The final chapter of Early Engravers and their Public presents a similar problem. This chapter focuses on a Book of Hours with prints that have been stitched into place instead of glued down (Vienna ÖNB, series nova 12715). While “women living a religious life in enclosure were a significant audience for engravings by the Master of the Berlin Passion and the St. Erasmus Masters” (166), internal evidence suggests male ownership of series nova 12715, unlike most of the other manuscripts in this study. It is particularly intriguing that one of the few manuscripts with inset prints to belong to a man would also have such an obvious sign of a woman’s presence in the stitching around the devotional image. Weekes examines how this stitched decoration might be seen as a symbol of women’s human labor as spiritual devotion (labora and ora), and how the manuscript may have been gifted by a nun to one of her monastic governors as a token of spiritual love. She also discusses how the green and red silk thread might be seen as symbols of Christ’s human and divine natures (labora and ora again? Weekes doesn’t say), and how stitching the prints in place may have evoked other objects stitched into manuscripts, in particular pilgrimage mementoes. This latter aspect may have helped the prints function as part of the phenomena of “mental pilgrimages,” as discussed by Kathryn Rudy and others, and indeed Weekes notes that the manuscript offers a surprisingly large number of indulgences. If Weekes is correct – and I think there is good reason to believe she is – then the monk who owned this manuscript must have been aware he was using “a woman’s book” for his devotions. Certainly a study claiming that “[t]he religious aspirations of women were, it appears, of central importance when it came to developing the role of engravings in late medieval devotional practice” (143) should speculate further on what it means when a man undertakes that same practice.

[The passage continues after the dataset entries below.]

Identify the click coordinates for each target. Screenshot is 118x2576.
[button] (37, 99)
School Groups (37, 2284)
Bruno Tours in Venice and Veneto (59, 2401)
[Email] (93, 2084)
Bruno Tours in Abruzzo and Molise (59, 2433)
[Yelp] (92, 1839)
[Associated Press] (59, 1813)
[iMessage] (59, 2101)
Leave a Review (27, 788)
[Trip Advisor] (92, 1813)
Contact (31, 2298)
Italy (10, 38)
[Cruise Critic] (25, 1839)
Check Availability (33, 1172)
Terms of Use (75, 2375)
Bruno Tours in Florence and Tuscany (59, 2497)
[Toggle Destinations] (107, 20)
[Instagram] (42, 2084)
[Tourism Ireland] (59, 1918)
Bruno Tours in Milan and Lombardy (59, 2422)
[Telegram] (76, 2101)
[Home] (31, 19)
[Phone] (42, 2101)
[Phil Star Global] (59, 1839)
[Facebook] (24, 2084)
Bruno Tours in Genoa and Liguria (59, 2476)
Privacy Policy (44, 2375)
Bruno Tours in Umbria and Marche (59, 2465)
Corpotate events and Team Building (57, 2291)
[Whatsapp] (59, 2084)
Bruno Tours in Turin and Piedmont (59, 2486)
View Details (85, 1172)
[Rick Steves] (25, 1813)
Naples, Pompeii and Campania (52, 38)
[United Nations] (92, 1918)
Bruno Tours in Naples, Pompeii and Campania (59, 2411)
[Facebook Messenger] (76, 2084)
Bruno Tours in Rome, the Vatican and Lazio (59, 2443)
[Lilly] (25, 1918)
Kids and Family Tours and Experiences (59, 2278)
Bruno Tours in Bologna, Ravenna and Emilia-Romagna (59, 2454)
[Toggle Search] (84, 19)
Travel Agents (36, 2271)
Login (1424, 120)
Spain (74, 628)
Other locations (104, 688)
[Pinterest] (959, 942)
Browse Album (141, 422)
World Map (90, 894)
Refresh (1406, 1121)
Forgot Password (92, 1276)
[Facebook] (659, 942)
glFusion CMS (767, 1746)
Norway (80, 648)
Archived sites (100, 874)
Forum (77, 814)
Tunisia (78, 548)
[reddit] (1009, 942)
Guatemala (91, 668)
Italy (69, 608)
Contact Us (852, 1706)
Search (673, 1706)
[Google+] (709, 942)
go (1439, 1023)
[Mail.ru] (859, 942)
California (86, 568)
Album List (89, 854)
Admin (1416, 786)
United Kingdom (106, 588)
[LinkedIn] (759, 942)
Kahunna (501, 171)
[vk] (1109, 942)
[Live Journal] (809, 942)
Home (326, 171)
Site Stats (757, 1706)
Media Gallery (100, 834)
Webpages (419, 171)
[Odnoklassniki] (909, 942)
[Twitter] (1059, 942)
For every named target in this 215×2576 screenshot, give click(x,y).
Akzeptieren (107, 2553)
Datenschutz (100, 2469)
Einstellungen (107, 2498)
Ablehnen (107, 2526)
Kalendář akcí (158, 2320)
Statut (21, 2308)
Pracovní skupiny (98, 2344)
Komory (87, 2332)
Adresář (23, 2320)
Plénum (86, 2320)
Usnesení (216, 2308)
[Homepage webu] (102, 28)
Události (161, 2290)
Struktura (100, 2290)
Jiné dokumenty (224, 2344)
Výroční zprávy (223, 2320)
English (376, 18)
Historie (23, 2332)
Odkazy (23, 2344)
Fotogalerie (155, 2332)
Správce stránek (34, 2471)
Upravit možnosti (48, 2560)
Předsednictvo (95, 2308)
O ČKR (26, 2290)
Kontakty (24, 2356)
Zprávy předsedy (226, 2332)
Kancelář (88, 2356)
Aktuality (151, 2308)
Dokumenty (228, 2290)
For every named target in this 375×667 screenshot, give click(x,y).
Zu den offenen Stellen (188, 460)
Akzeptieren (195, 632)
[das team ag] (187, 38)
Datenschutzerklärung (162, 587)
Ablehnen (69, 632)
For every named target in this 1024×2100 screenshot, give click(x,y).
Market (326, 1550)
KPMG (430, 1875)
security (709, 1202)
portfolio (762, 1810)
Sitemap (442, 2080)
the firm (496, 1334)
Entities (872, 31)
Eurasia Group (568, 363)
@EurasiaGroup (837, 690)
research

These criticisms are minor; indeed this study has much to recommend it – the result of thorough and commendable research into the relationship between images and texts. It offers a wealth of thought provoking ideas about the production, marketing, and reception of prints in the fifteenth century, and would be a valuable addition to any print scholar’s collection. It includes a thorough catalogue of the manuscripts discussed in the text; I was particularly impressed by the comparative tables that precede the color plates. Indeed this inventive use of spread-sheet technology might be adopted by other scholars wrestling with an unwieldy amount of comparative visual material.